Source:  Haylie Pomroy

Hummus: With Homemade Sprouted Grain Tortilla Chips



Serves: 5

Ingredients:
  • 1 can chick peas - skins removed
  • juice of 1 small lemon
  • Olive oil about 1/4 cup
  • 1/2 clove garlic, minced
  • cumin
  • water (about 1/2 c)
  • sea salt
Directions: 

Blend until smooth, add water a bit at a time. it will be thick in the blender. served with carrots or sprouted chips.

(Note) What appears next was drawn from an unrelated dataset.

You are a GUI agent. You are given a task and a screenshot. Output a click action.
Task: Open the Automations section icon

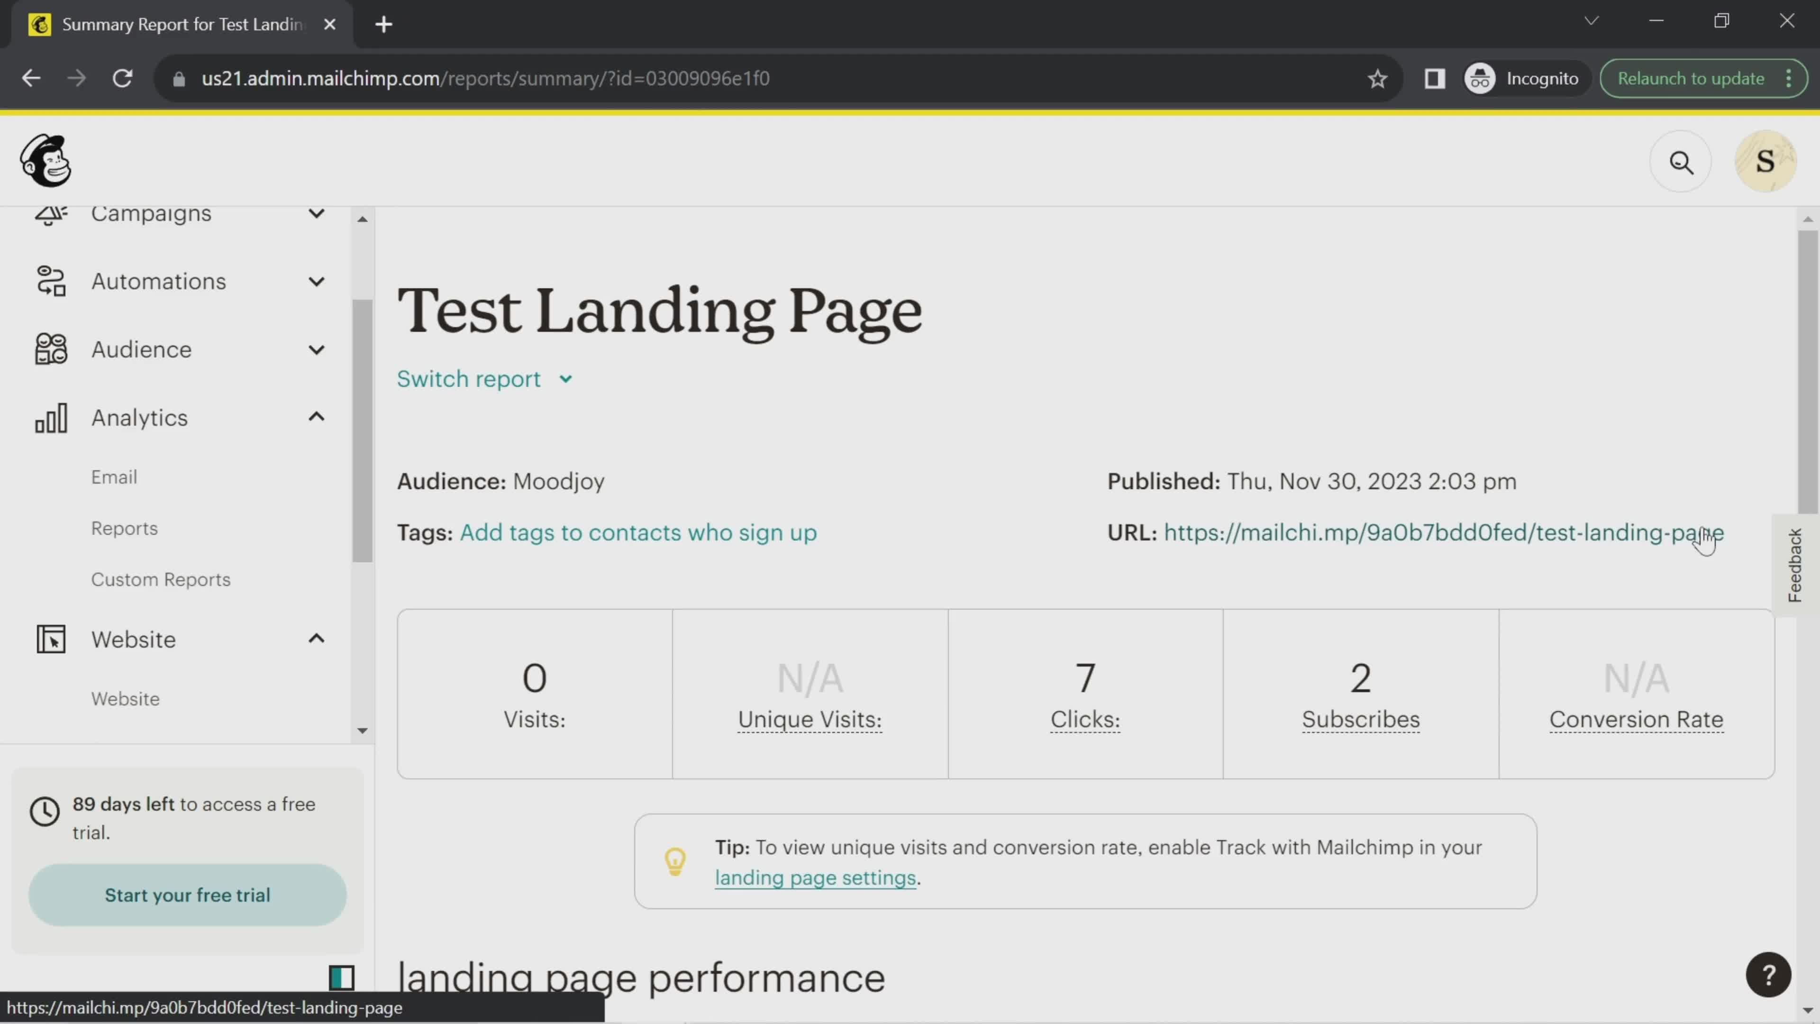tap(50, 281)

Sprouted chips : cut sprouted grain tortillas into triangles. Brush with olive oil and sprinkle with sea salt. Put on wire rack and baking sheet. Bake 350 for 6 minutes - watch closely they burn easy.

Source:  Me

Hummus: Sun Dried Tomatoes


Serves: 3

Ingredients:

  • 1 Can Chickpeas drained and rinsed
  • 2 tbsp Extra Virgin Olive Oil
  • 1 Garlic Cloves
  • 3 tbsp sun dried tomatoes in oil
  • 2 tbsp parsley
  • 2 tbsp of Lemon Juice

Directions: 

Puree all ingredients in a food processor and blend until smooth.

Source:  Haylie Pomroy

Wednesday, March 23, 2016

Coconut Sour Cream

The Best Vegan Sour Cream:

Makes about 1/2 cup | Prep time: 5 min.

Ingredients

  • Cream from 1 15-ounce can coconut milk
  • 1 or 2 tablespoons lemon juice
  • 1/8 teaspoon sea salt

Directions

In a medium bowl, whisk together the coconut cream, lemon juice and salt until combined.

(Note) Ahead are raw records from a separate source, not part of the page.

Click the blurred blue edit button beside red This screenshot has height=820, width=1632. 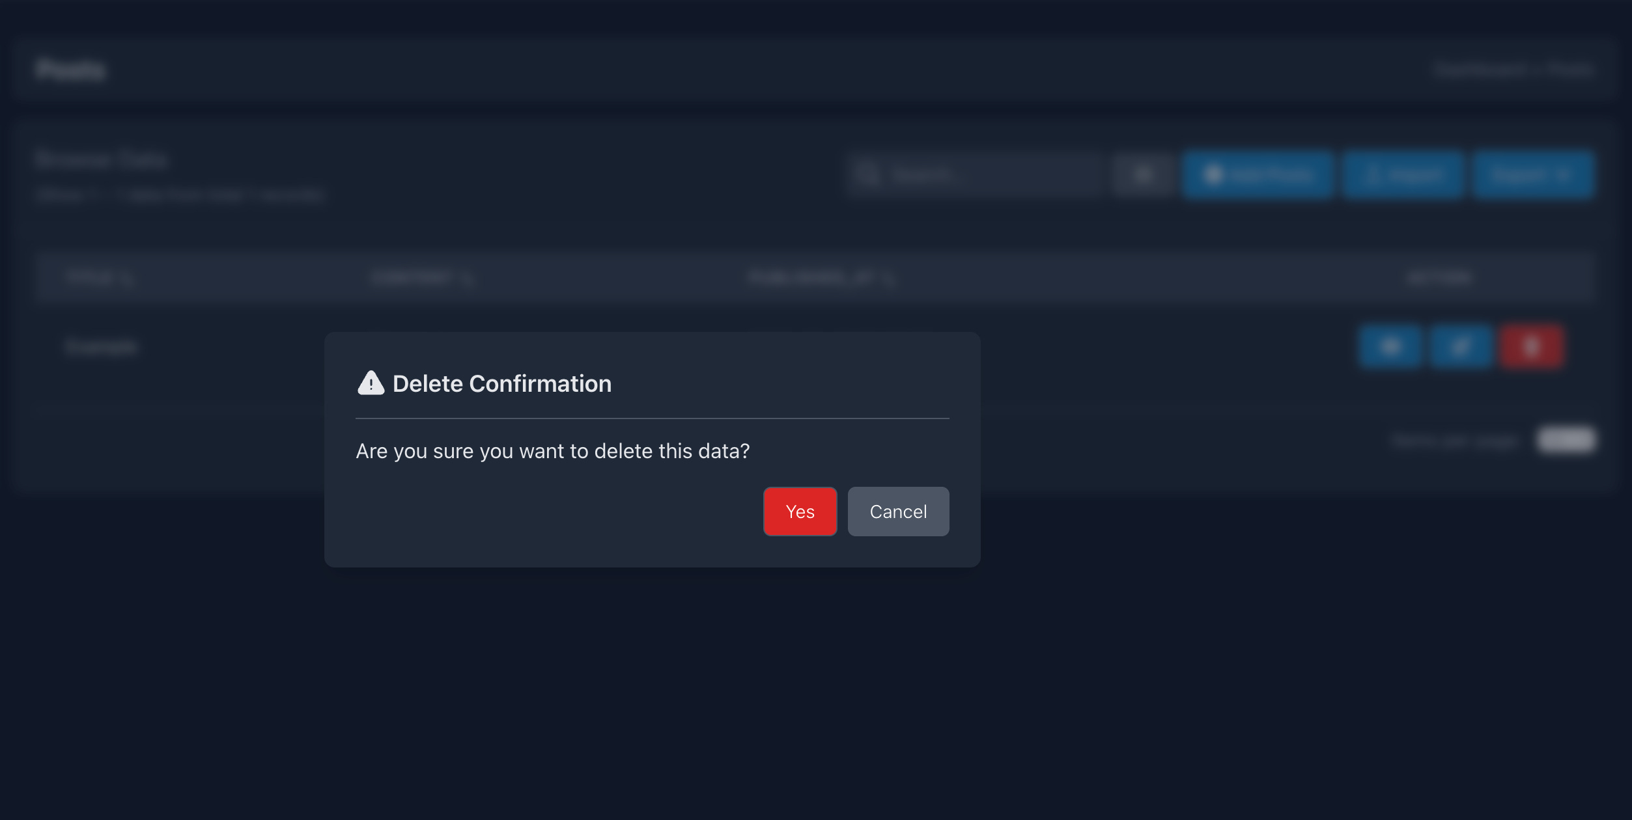(1461, 347)
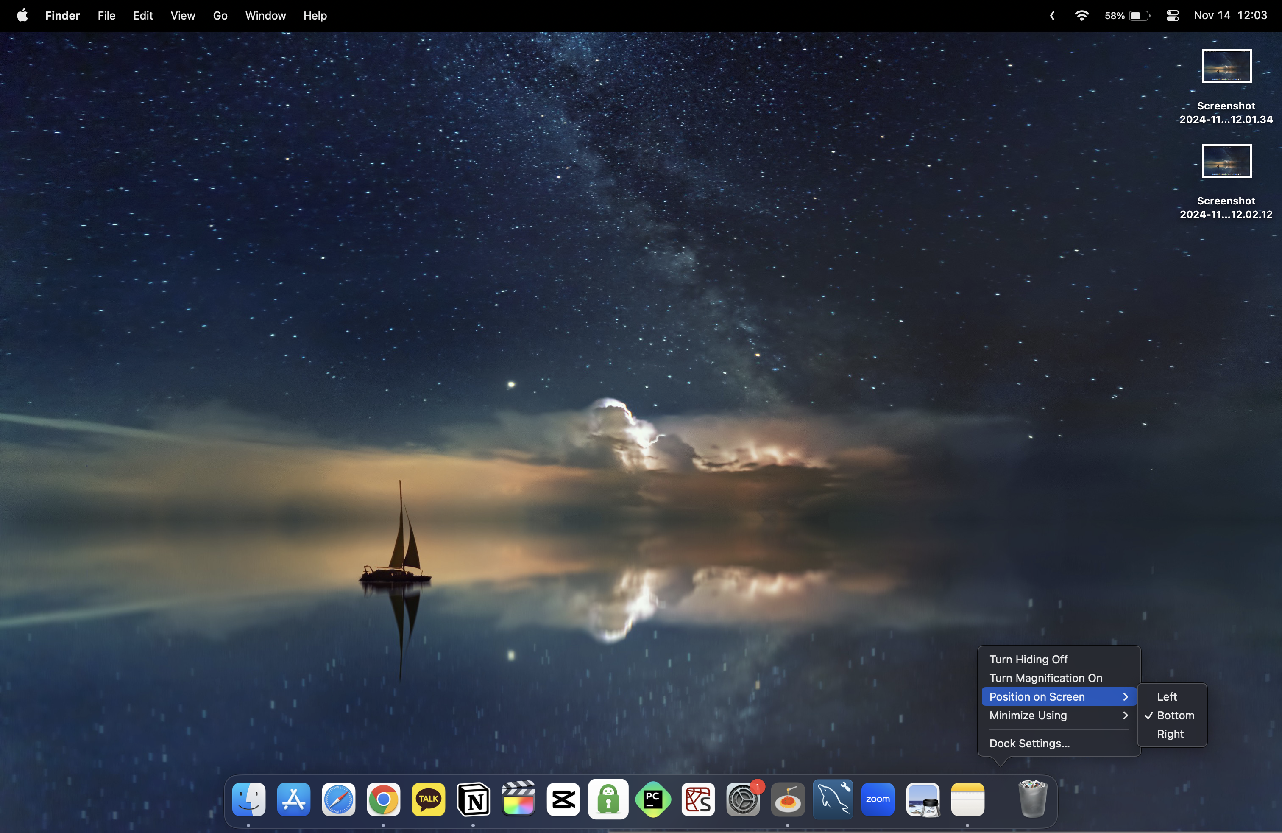Open Final Cut Pro in dock
Image resolution: width=1282 pixels, height=833 pixels.
pyautogui.click(x=518, y=800)
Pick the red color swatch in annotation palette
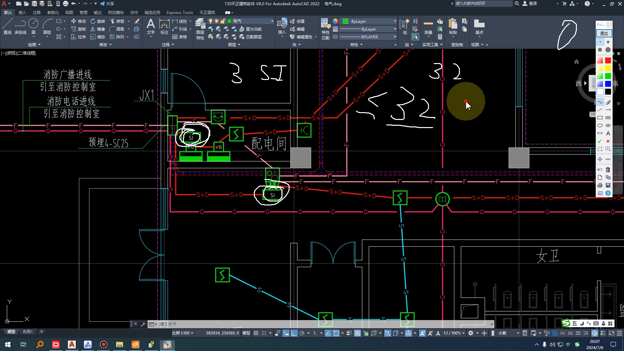The height and width of the screenshot is (351, 624). click(x=608, y=60)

Adjust salt to taste and add more lemon, if desired.

Refrigerate for about an hour before serving to allow flavors to combine.

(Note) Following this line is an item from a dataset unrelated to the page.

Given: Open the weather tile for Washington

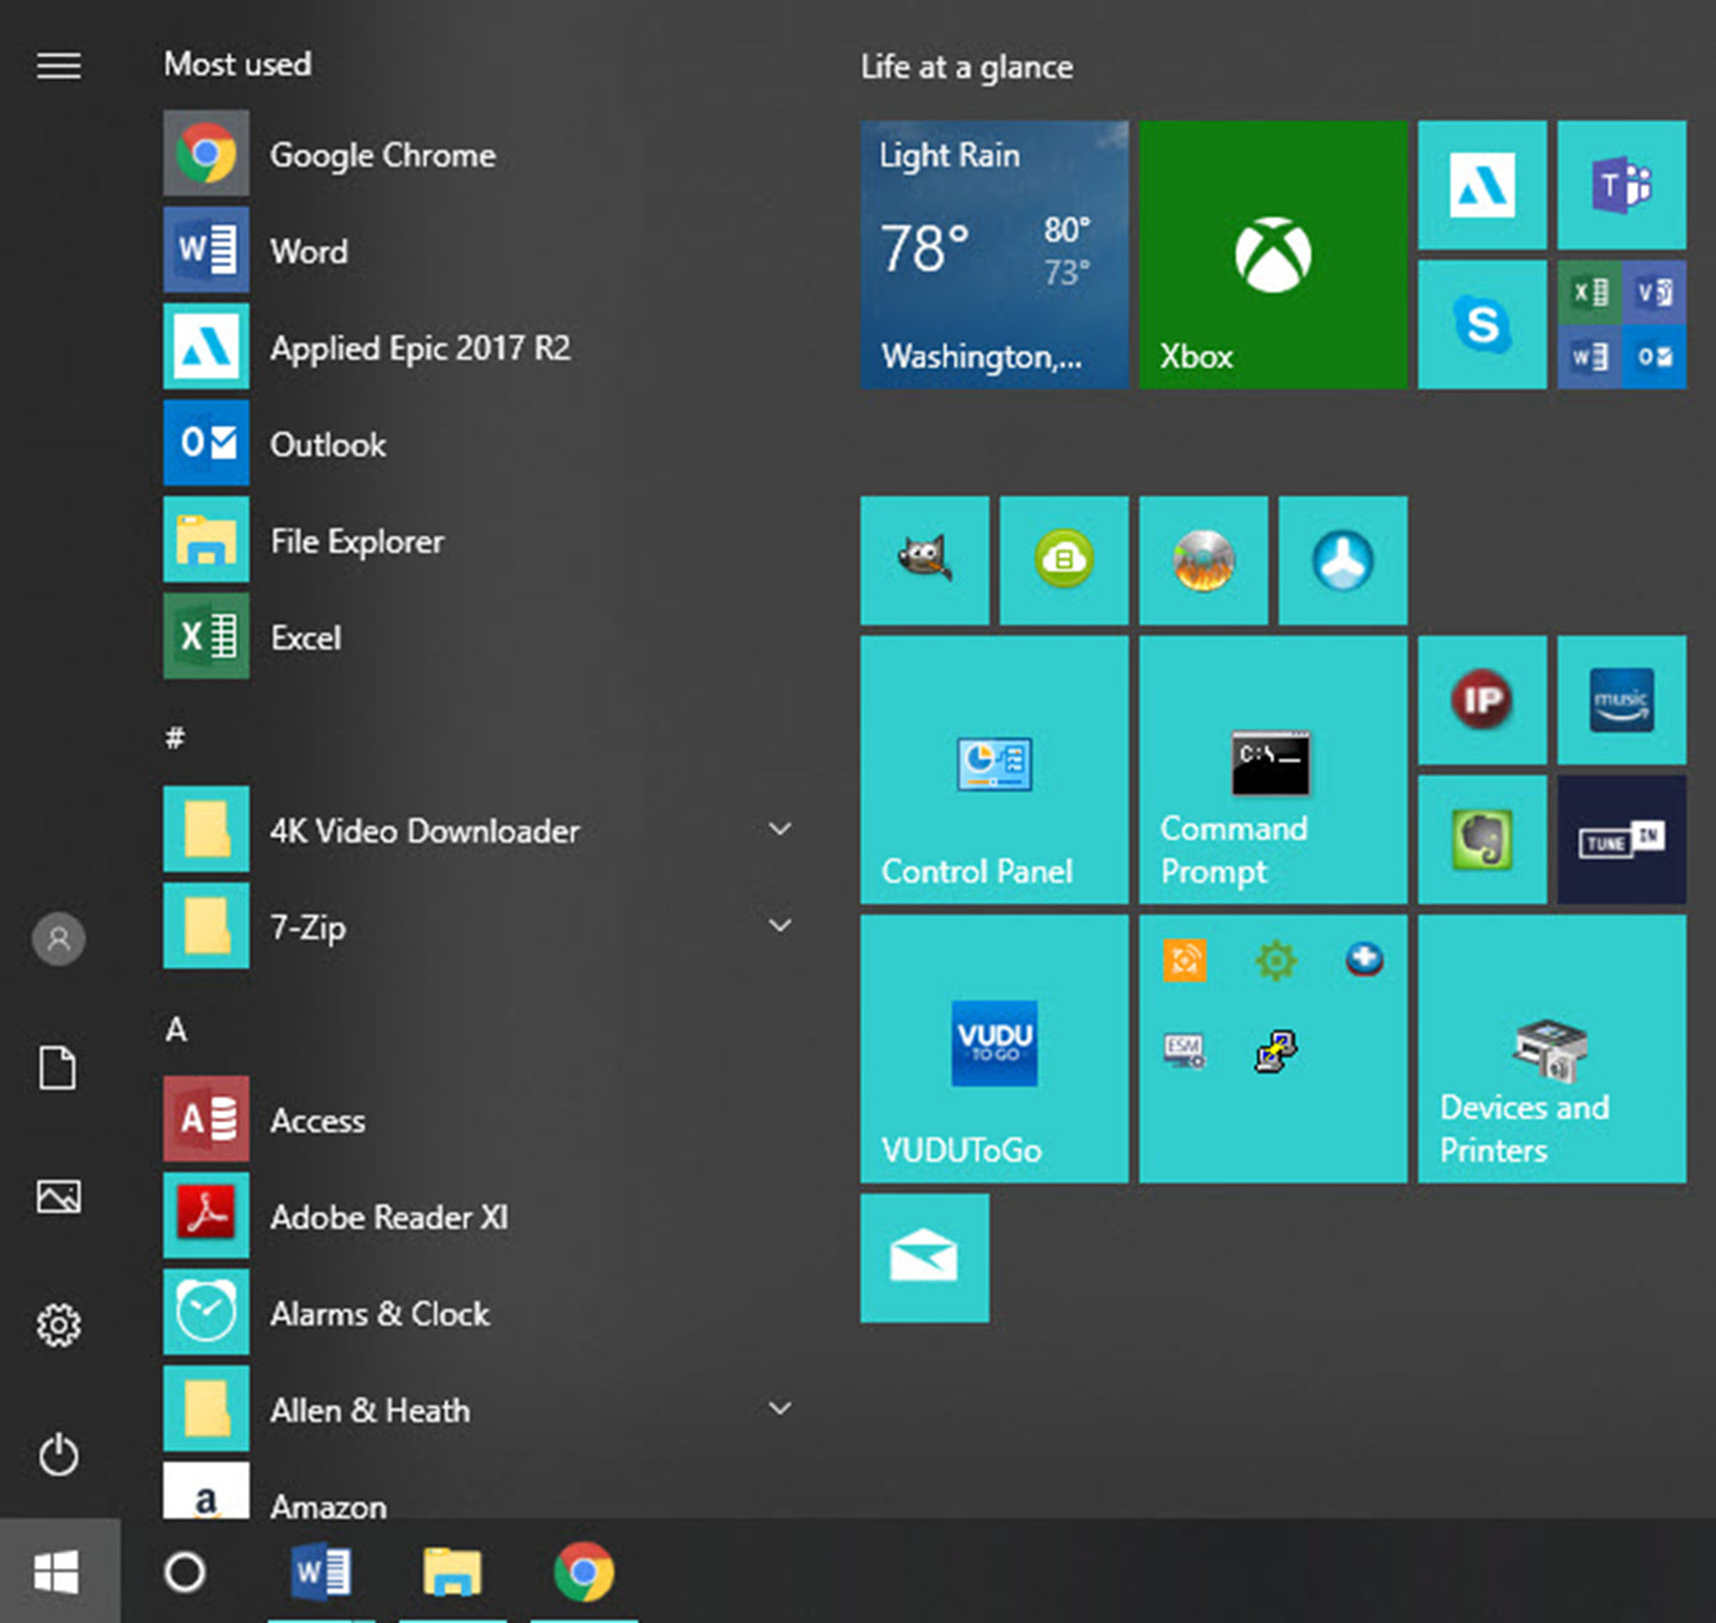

Depending on the coconut milk you buy, your sour cream might end up a little grainier than dairy sour cream. You can also strain it through a fine sieve if you want it extra smooth. That’s it!

Source:  Haylie Pomroy

Power Protein Herb Vegetable Dip

Lemon-Herb Dip:
Phase 1, 2, 3

Makes 1 Cup | Prep Time: 10 minutes | Total Time: 10 minutes

Ingredients
  • 3 hard-boiled egg whites
  • 1 clove garlic
  • 2 tablespoons fresh lemon juice
  • 2 tablespoons water or almond milk unsweetened
  • 1 tablespoon minced fresh dill
  • 1 tablespoon minced fresh cilantro
  • 1 tablespoon minced fresh scallions or chives
  • 2 teaspoons onion powder
  • 1 teaspoon sugar-free Dijon mustard
  • ¼ teaspoon sea salt
  • 1⁄8 teaspoon freshly ground black pepper
  • 3 drops liquid stevia
Directions

Process everything in a blender or food processor until smooth. Serve with Phase appropriate
veggies.

About ½ cup is a protein portion for a Phase 2 snack.

Source:  Haylie Pomroy

Saturday, February 13, 2016

Cashew Cheddar Cheese Spread



Cashew Cheddar Cheese Spread is simple and versatile. The sharp flavor of cheddar but no dairy! Use it in casseroles, Mexican style dishes and party food.

Prep Time: 4 hours, 10 minutes
Total Time: 4 hours, 10 minutes
Yield: 3 Cups
Serving Size: Whatever you Like

Ingredients

  • 2 cups raw cashews
  • 1/2 cup water
  • 1/2 cup nutritional yeast
  • 1/4 cup lemon juice
  • 2 teaspoons dijon mustard
  • 1/2 teaspoon garlic powder
  • 1/2 teaspoon sea salt
  • 1/4 teaspoon ground black pepper

Directions

Soak the cashews for about 4 hours and then drain.

Place all ingredients into a blender and blend until it is smooth and creamy.

Just wait until you taste it!

The spread will keep in the refrigerator for about 1 week.

You can also freeze it.

IF FREEZING:

Please follow any of the directions defined in my article Preparing Food for the Freezer

TO PREPARE AFTER FREEZING:

Put in the fridge the day before using. Stir and use in any manner that you like.